“Travel is fatal to prejudice, bigotry, and narrow-mindedness… wholesome, charitable views… cannot be acquired by vegetating in one little corner …”
This is true. However, one can travel without leaving town. Consider the borders of social and economic boundaries, roles we occupy that keep us from knowing one another, our self protective measures in the face of suffering. To brush aside convention and fear in favor of love and adventure; this is travel by heart. I don’t know about you, but without it, I tend to create my own world and risk losing sight of the Gospel.
The rule of this travel is: Anything that softens your heart is a good thing. Anything that hardens the heart should be avoided. Cultivate a receptive heart to be a well -rounded traveler. Learn to ignore what doesn’t matter to go places no one has ever been before.
Get to know a “Welfare Mom.” Be friends with an “illegal” human being. Hold someone who is dying. Breath deeply of another’s world. Sometimes I am still embarrassed, scared or don’t know what to say, but I have tried walking through the doors when I see them, making a pilgrimage to the holy shrine of human encounter.
It’s kind of a crazy place.
Once, an elderly lady I was obediently and routinely spoon- feeding, smiled, picked up her spoon, and started feeding me! We looked at each other and laughed.
Moments like this happen all the time in life. What if you made a habit of paying attention to their opportunities every day? You would be a seasoned back packer through worlds unknown. Maybe you already are.
Sometimes you will not want to make the trip.
Tradition dictated I invite “all” my “friends, neighbors and family” to my house blessing. I thought, “Not the druggie guys next door.” But I did invite them. They looked great, all smiles, clean and dressed up, obviously totally honored to have been invited. That was humbling. Being humbled feels great.
Make the trip.
Through my sister-in-law, Jamie, I met a young mom who had to scramble to find a house to clean or a lawn to mow to get dinner on the table for her kids at times when her meager supply of food stamps ran out. LeAnn became a good friend. I would have missed knowing a true poet, missed a beautiful friendship, if she and I had maintained the customary boundaries between “helper and helped.” She would have missed me too.
An elderly man I met during my CNA training enchanted me with his serene playfulness, his big blue eyes. We had fun together while I changed his sheets. “I’ve never met anyone like you before!” he exclaimed. “I’ve never met anybody like you either!” I said. “I think I want to marry you!” “I want to marry you too!” We didn’t get married. But we remain good friends years later. Jim is an extraordinary and inspiring person. To think I could have changed the sheets and walked out of his life!
The mother of one of my daughter’s friends, who is very ill, allowed me to do a few, small acts of service for her. Her courage, humor and kindness have inspired me. She has put a human face on the term, “Illegal immigrant,” for me. Coming to know her has taught me that only what God sees matters. Only His will, His law, which is always, love, matters at all.
Early in my job, talking to my boss, Gretchen, suddenly it seemed I was seeing how lovely she is to God.
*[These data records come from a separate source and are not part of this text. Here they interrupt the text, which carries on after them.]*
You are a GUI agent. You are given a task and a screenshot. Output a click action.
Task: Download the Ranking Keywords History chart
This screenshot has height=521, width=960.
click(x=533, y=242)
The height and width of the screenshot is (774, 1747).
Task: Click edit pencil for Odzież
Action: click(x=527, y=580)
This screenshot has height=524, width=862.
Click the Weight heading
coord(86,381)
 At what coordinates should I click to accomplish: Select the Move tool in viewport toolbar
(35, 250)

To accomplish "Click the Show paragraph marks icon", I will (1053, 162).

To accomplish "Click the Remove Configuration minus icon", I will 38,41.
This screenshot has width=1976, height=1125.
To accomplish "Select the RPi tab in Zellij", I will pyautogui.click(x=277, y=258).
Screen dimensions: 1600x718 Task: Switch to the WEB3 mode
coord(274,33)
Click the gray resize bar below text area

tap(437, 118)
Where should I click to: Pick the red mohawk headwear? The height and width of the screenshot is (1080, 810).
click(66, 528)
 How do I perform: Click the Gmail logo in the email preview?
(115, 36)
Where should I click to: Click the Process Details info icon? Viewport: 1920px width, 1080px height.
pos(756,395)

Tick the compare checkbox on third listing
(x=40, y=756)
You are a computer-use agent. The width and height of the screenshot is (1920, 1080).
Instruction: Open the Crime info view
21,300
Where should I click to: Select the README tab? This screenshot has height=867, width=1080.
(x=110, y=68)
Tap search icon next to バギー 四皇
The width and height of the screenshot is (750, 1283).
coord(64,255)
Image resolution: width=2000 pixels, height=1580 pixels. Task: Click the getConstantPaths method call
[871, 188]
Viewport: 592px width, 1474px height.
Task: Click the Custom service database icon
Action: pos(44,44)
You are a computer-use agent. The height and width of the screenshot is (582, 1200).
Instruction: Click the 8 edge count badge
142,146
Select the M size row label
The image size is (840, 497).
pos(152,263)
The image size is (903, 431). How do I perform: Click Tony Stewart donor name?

It was magical, a holy moment, a total gift. Now I know by experience that she really is lovely, and, fortunately for bungling little me, she is a world class traveler! She saw past my brokenness, past the employer-employee relationship, to let me try even when it was scary for her to do. Her trust helped me grow.
A tendency to travel by heart can help you stay close to someone you love very much even when his journey becomes painful and frightening.
I held my husband, Bob, as he died. I went with him as far as I could until he was gone. All I or anyone else there felt was the overpowering presence of Love. As anyone who has done this can tell you, you can experience love and joy even when death comes, if you just let your heart be there. All that is left is love and you’re not scared anymore.
Habitual focus on what is human and real made me able to connect with my mom in new ways and walk with her through her dementia. It sounds crazy but we had a really good time. It was grace.
Love is its own wisdom, and God Himself IS love. Love covers all the territory. By love, you learn that the universe resides in each human heart, even your own, and that the journey never ends.
That is the kind of trip I love most, because of the peace, transformation, and joy it brings- a trip across borders God does not acknowledge, to that place where the last is first and the first is last and neither even thinks about it because only one thing matters.
So don’t be afraid to cross the borders. Explore, and love. The fence is imaginary and God is on the other side.